What you need to do>
A. Set down, word for word, the part of the Joan Seeman Robinson profile that begins at the words "The student with" and stops after "of the quarter.".
B. In the Joan Seeman Robinson profile, what role did Robinson get in the class lottery?

Text excerpt>
+++

Profile: Joan Seeman Robinson
Date: July 31, 2000
In a recent honors course taught by Joan Seeman Robinson, one student routinely
sat through each session wearing a heavy-duty, broadcast quality headset clamped over
It wasn't that the student was trying to tune Robinson out. Rather, he and fellow
students were trying to fine tune their understanding of the Vietnam War as part of
Robinson's class, "The History of the Vietnam War in Film, Literature and Art." The 16
students each took on a persona typical of the late 1960s and early 1970s, dramatically
portraying their characters through each class meeting in order to better appreciate the
drama of the era.
The student with the headset was a disc jockey. And Robinson? Well, she was Ho
Chi Minh -- a role garnered in the class lottery at the start of the quarter.
The role playing exhibits the creativity and passion that Robinson, adjunct assistant
professor of art history, displays whenever teaching, researching, cooking or talking. "My
teaching is warm and gleeful. I'm having more fun now that I'm in my
mature years. I'm 72!" Robinson laughs.

+++

Exercise data>
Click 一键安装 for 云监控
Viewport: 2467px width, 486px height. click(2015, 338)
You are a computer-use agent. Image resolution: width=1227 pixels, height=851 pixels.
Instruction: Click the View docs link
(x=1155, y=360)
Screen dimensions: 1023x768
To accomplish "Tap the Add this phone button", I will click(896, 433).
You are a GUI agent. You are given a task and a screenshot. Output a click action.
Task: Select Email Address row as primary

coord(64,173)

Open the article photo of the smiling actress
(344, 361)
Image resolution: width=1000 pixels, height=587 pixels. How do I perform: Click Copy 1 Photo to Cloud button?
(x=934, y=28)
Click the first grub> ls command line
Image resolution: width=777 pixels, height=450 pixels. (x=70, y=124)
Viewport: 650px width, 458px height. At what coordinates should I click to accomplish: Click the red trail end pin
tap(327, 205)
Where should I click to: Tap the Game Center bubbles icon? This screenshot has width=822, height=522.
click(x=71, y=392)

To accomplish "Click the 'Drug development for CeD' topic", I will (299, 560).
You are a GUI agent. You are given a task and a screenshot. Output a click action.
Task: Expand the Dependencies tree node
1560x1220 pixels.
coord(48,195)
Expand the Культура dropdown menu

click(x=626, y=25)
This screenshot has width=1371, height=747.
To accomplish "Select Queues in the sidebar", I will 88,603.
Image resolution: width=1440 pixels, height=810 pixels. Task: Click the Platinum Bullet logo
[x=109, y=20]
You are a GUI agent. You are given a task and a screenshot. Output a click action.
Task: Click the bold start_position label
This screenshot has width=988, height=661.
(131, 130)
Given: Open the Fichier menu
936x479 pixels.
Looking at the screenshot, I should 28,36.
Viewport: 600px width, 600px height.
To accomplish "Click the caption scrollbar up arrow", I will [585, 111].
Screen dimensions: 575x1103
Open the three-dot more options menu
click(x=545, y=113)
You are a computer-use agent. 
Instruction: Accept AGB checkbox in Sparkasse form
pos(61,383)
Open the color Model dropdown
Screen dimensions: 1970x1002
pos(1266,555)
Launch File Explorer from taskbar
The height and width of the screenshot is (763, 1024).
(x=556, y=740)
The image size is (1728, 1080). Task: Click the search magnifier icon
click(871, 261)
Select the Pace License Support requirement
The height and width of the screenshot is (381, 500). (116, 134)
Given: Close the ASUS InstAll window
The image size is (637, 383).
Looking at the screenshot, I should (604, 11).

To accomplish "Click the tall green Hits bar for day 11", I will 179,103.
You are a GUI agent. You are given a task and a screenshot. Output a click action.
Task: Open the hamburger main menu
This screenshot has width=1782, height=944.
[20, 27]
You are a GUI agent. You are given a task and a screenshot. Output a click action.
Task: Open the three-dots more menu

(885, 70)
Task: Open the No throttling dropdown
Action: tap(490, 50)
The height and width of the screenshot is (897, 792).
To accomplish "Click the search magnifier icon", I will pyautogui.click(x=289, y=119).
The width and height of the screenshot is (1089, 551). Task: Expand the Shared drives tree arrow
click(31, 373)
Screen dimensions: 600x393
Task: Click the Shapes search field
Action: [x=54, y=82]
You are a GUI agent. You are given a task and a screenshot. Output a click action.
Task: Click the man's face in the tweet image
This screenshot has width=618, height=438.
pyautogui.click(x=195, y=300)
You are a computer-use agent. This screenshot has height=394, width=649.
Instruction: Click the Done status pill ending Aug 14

+++

Completed exercise>
A.
The student with the headset was a disc jockey. And Robinson? Well, she was Ho
Chi Minh -- a role garnered in the class lottery at the start of the quarter.

B. Ho Chi Minh